▶ _WORK REQUEST_
Please print each record that follows precisely as it appears.

[EXERCISE INPUTS — start]

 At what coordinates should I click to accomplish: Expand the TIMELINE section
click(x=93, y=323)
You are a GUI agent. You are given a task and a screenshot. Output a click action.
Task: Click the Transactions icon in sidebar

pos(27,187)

[EXERCISE INPUTS — finish]

▶ _RESPONSE_
 At what coordinates should I click to accomplish: Expand the TIMELINE section
click(x=93, y=323)
You are a GUI agent. You are given a task and a screenshot. Output a click action.
Task: Click the Transactions icon in sidebar

pos(27,187)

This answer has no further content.